● Instructions to follow: Retype the listing below line for line, but only from the line with "Open Task View from the taskbar" down to the line with "Image resolution: width=619", inclusive. Pictures stay out.

● Entries supplied:
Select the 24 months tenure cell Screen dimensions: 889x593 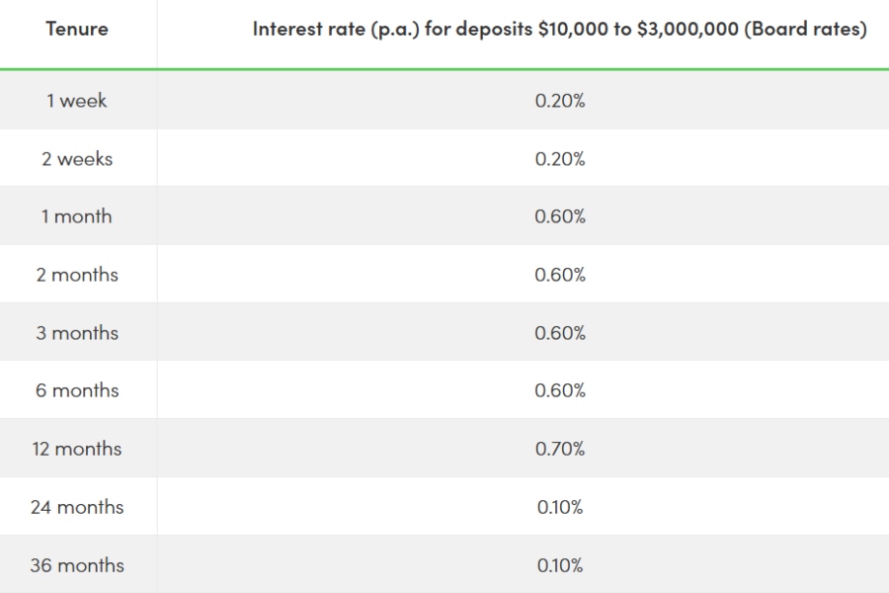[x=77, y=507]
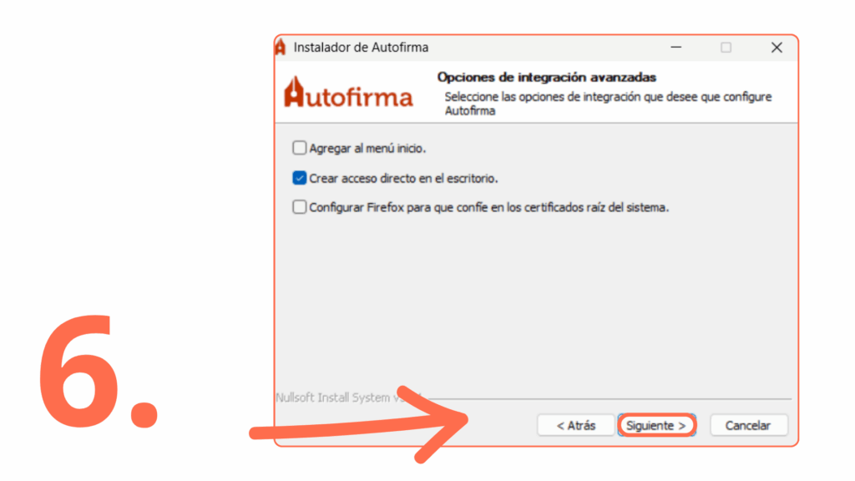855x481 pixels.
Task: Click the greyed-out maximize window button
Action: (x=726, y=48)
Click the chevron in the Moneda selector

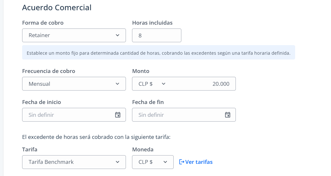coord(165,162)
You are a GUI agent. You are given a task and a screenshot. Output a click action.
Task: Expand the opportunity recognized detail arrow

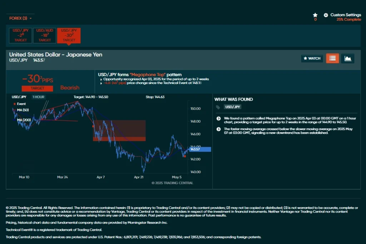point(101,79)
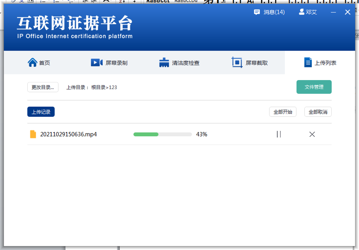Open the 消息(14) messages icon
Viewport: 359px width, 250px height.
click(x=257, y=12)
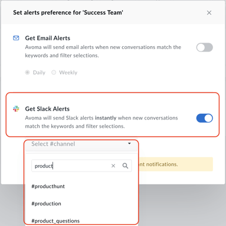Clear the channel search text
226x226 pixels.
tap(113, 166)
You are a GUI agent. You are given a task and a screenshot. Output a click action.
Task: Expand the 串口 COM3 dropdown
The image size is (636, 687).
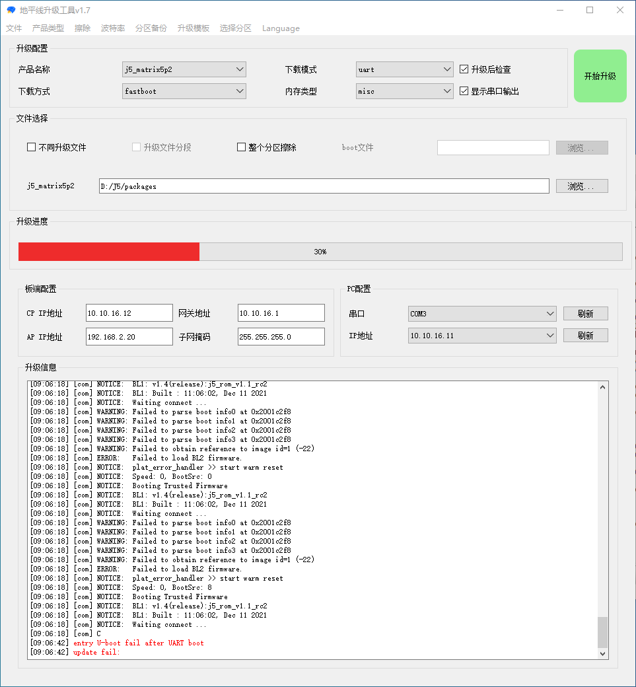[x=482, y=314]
...
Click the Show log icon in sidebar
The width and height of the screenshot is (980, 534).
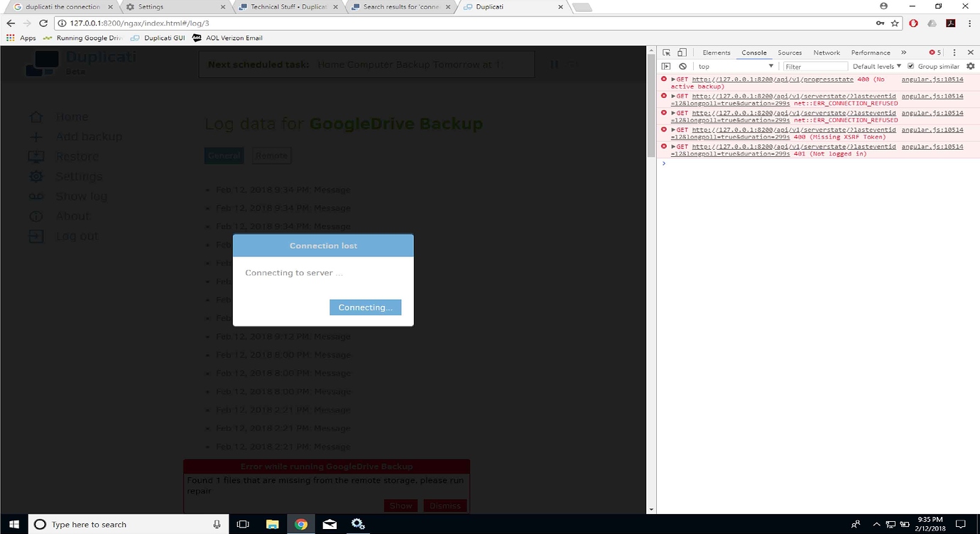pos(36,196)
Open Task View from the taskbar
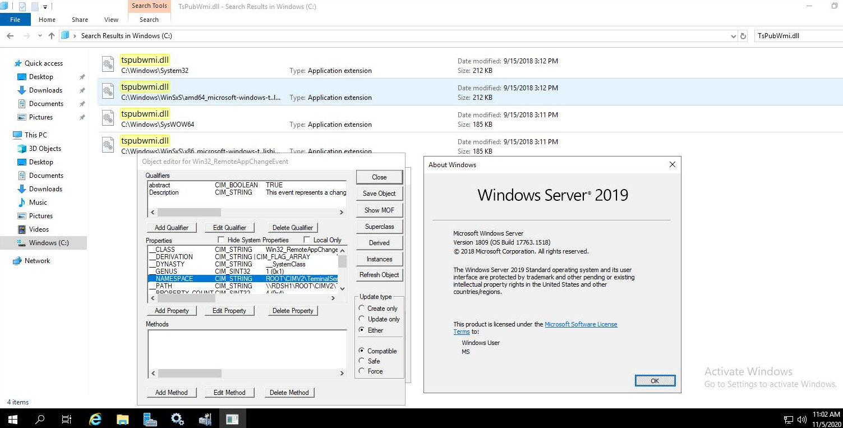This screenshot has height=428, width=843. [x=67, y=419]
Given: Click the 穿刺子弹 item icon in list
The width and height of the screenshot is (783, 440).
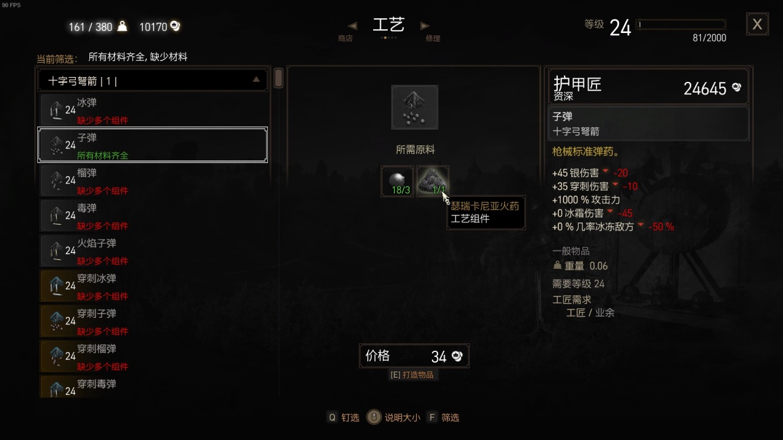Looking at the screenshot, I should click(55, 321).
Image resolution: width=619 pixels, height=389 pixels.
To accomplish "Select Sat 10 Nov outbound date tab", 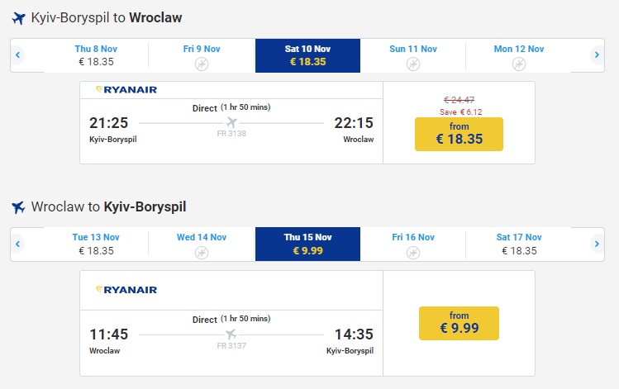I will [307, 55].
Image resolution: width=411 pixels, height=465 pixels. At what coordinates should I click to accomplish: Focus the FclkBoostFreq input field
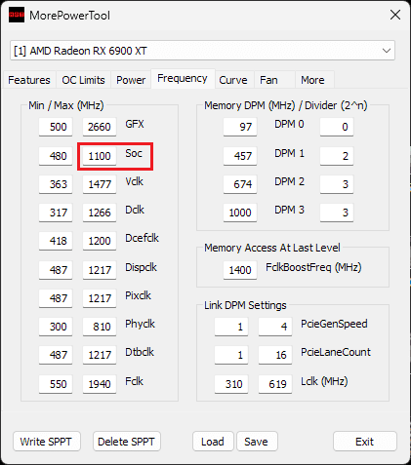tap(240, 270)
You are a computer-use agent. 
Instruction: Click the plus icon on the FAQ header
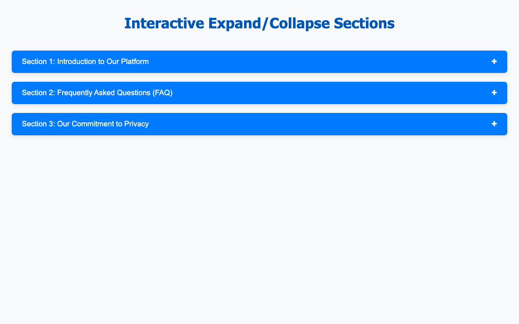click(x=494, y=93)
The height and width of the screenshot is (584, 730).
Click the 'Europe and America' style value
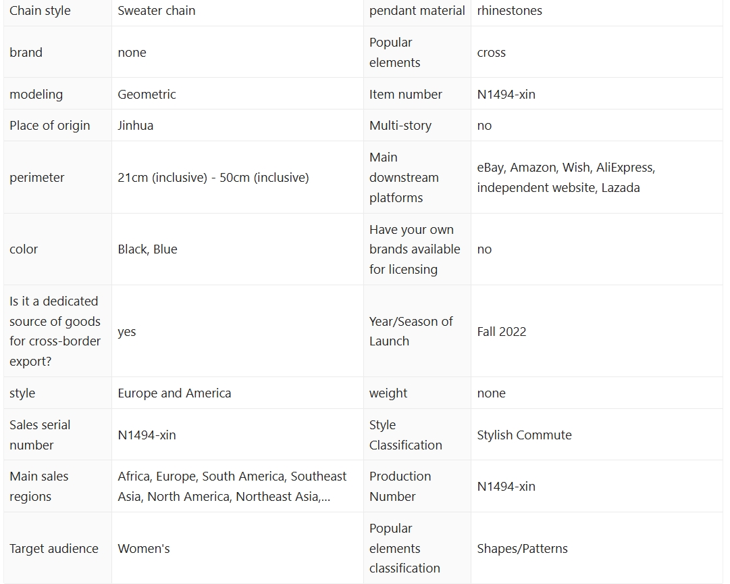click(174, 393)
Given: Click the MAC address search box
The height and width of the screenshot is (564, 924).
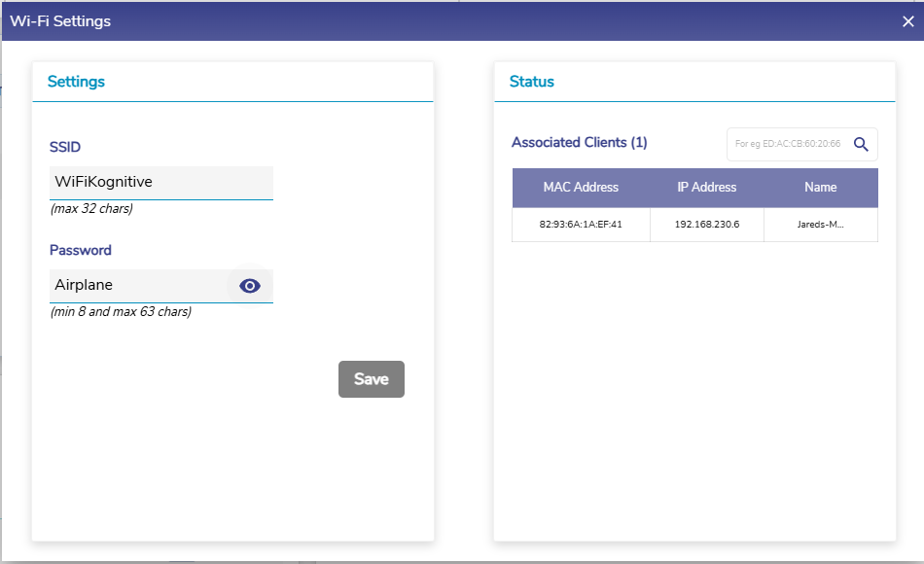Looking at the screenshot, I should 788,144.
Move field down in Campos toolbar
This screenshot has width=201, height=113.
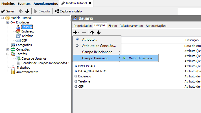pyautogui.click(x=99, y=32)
---
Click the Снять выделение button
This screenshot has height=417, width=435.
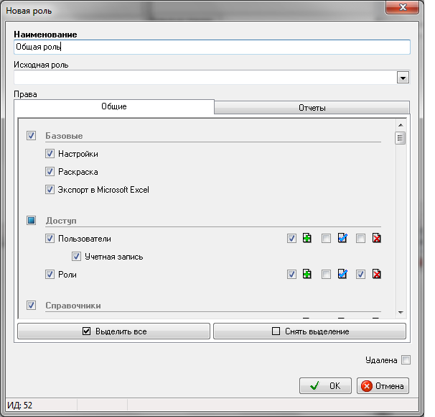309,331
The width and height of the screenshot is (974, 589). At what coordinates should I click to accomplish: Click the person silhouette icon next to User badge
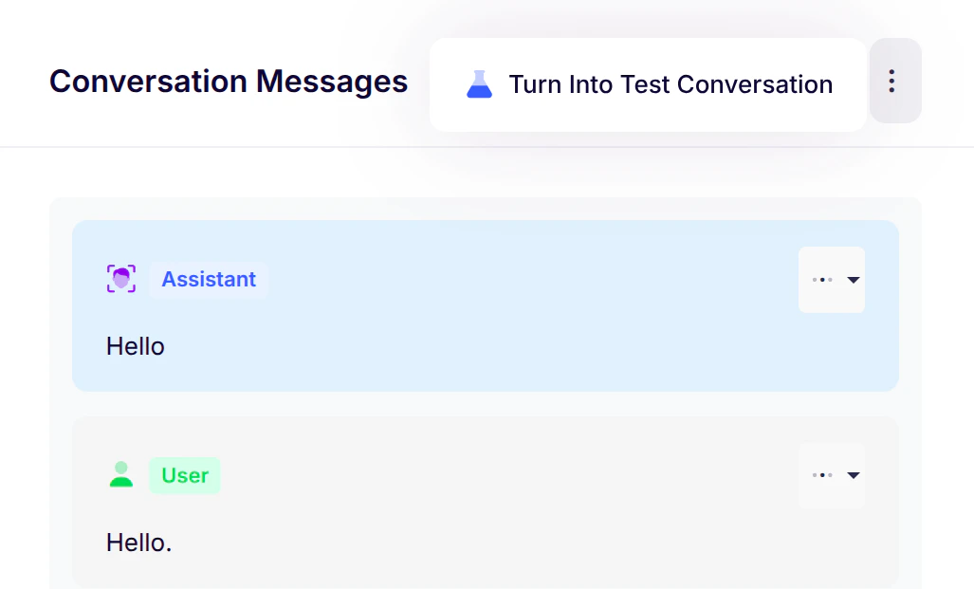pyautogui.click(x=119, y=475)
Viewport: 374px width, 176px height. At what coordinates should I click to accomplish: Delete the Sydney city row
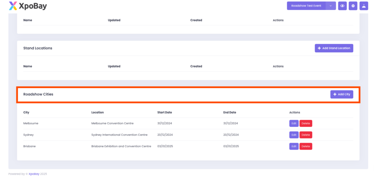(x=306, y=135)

● Answer section:
Open Task View from the taskbar
This screenshot has height=428, width=843. [x=67, y=419]
Given: Click the 穿刺子弹 item icon in list
The width and height of the screenshot is (783, 440).
Looking at the screenshot, I should click(55, 321).
Image resolution: width=619 pixels, height=389 pixels.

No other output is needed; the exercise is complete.